_YOUR GOAL_.
Reproduce the lines of the listing without any changes, starting at the line that contains "will [398, 422]." and ending with the last line of the listing.

_THE INPUT_.
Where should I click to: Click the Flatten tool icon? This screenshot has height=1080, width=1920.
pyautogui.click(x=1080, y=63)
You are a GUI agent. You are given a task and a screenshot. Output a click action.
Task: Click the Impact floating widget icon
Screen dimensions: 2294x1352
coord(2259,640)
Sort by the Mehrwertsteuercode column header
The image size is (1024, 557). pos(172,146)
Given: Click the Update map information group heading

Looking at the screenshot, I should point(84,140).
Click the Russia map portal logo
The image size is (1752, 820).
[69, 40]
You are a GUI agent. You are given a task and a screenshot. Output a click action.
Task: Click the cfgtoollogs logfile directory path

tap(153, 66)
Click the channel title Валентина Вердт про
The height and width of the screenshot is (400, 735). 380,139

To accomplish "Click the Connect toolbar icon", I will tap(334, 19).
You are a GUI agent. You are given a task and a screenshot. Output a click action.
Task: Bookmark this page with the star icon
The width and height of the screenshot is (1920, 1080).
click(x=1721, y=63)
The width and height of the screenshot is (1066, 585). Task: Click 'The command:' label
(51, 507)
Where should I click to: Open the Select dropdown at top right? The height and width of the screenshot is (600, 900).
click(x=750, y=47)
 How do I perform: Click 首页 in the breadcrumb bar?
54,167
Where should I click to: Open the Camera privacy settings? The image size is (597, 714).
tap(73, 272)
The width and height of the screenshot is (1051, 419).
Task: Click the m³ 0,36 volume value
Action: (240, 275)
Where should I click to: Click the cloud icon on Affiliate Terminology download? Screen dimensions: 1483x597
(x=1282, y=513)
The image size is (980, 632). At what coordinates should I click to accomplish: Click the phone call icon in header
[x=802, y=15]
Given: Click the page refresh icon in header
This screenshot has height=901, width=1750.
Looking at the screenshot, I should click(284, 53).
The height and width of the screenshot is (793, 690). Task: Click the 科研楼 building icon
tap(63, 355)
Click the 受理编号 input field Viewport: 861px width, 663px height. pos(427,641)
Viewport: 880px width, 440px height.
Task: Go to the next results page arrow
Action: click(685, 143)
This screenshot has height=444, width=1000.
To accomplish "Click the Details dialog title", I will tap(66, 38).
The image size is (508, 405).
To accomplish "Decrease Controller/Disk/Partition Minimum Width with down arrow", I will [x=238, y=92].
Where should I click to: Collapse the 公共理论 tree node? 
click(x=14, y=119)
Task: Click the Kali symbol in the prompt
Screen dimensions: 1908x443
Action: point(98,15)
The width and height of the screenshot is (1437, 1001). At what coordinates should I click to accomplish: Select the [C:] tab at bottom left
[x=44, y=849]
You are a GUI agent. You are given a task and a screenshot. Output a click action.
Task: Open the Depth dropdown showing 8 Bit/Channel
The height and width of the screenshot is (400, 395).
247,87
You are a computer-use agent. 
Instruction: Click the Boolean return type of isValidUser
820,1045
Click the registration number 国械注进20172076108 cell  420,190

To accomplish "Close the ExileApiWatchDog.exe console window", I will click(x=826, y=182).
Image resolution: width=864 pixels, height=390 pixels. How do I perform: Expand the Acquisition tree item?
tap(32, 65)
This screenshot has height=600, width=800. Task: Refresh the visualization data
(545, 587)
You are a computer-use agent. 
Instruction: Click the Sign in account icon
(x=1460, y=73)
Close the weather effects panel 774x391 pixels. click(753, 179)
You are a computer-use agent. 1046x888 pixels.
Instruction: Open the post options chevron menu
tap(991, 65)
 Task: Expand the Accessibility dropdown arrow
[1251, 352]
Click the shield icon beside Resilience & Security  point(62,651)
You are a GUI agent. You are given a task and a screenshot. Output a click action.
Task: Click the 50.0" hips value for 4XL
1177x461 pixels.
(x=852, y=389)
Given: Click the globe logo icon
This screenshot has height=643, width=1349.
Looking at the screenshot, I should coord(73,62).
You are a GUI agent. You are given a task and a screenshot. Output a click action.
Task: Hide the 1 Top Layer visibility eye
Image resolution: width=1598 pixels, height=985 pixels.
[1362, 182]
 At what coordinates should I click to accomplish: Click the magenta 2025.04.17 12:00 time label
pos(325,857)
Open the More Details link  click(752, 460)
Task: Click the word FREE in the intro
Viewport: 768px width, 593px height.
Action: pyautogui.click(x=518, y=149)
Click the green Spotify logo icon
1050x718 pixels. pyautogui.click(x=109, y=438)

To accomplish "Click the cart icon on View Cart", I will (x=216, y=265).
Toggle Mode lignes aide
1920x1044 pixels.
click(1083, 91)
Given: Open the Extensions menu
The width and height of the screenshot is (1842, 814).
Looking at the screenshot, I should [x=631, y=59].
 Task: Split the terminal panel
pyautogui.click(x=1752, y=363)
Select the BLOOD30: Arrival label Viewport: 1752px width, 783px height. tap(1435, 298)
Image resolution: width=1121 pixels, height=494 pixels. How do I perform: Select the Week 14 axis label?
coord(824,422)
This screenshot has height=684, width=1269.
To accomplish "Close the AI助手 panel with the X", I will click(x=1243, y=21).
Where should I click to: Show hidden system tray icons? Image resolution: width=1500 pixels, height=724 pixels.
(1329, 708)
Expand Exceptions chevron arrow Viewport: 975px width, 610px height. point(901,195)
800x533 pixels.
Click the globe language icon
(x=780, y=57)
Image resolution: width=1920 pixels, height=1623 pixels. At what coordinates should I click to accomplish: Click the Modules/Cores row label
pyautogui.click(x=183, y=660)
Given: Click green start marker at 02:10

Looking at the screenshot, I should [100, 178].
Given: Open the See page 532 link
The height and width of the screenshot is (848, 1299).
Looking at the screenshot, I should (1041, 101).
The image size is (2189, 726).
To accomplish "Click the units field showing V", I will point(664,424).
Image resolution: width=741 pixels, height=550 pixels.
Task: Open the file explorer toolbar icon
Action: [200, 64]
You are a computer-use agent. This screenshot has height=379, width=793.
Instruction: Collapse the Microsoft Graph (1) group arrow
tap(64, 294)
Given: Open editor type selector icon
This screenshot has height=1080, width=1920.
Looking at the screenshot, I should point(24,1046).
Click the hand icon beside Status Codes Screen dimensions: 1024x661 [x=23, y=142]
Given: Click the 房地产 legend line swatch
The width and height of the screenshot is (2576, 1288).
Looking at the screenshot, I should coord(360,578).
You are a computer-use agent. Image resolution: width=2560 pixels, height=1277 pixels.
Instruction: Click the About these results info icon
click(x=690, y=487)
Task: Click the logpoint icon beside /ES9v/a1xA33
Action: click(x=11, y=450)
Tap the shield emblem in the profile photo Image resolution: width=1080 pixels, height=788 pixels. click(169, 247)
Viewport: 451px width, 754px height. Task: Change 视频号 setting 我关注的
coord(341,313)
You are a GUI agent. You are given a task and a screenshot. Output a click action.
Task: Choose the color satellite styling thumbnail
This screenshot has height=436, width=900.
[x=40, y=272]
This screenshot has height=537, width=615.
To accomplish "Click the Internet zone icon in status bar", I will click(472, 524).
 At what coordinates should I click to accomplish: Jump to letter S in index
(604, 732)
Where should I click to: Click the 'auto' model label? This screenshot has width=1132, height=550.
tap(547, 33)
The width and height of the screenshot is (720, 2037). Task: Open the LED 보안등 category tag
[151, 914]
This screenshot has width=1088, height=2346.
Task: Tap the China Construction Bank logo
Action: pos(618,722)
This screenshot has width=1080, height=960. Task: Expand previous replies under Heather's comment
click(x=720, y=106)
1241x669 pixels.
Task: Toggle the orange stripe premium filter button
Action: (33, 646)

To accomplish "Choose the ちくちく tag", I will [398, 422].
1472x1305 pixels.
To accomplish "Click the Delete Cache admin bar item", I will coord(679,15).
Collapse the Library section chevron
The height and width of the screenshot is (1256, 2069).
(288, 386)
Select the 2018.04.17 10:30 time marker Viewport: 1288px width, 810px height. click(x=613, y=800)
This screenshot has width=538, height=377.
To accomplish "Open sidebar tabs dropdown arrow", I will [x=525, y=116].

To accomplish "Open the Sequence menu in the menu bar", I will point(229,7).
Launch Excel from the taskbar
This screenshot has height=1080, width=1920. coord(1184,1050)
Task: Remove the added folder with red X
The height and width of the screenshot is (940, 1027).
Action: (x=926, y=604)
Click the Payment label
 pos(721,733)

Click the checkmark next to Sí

_RESULT OF THIS EXERCISE_.
To accomplish "Choose the ちくちく tag", I will [398, 422].
1472x1305 pixels.
To accomplish "Click the Delete Cache admin bar item", I will coord(679,15).
Collapse the Library section chevron
The height and width of the screenshot is (1256, 2069).
(288, 386)
Select the 2018.04.17 10:30 time marker Viewport: 1288px width, 810px height. click(x=613, y=800)
This screenshot has width=538, height=377.
To accomplish "Open sidebar tabs dropdown arrow", I will [x=525, y=116].

To accomplish "Open the Sequence menu in the menu bar", I will point(229,7).
Launch Excel from the taskbar
This screenshot has height=1080, width=1920. coord(1184,1050)
Task: Remove the added folder with red X
The height and width of the screenshot is (940, 1027).
Action: (x=926, y=604)
Click the Payment label
 pos(721,733)

Click the checkmark next to Sí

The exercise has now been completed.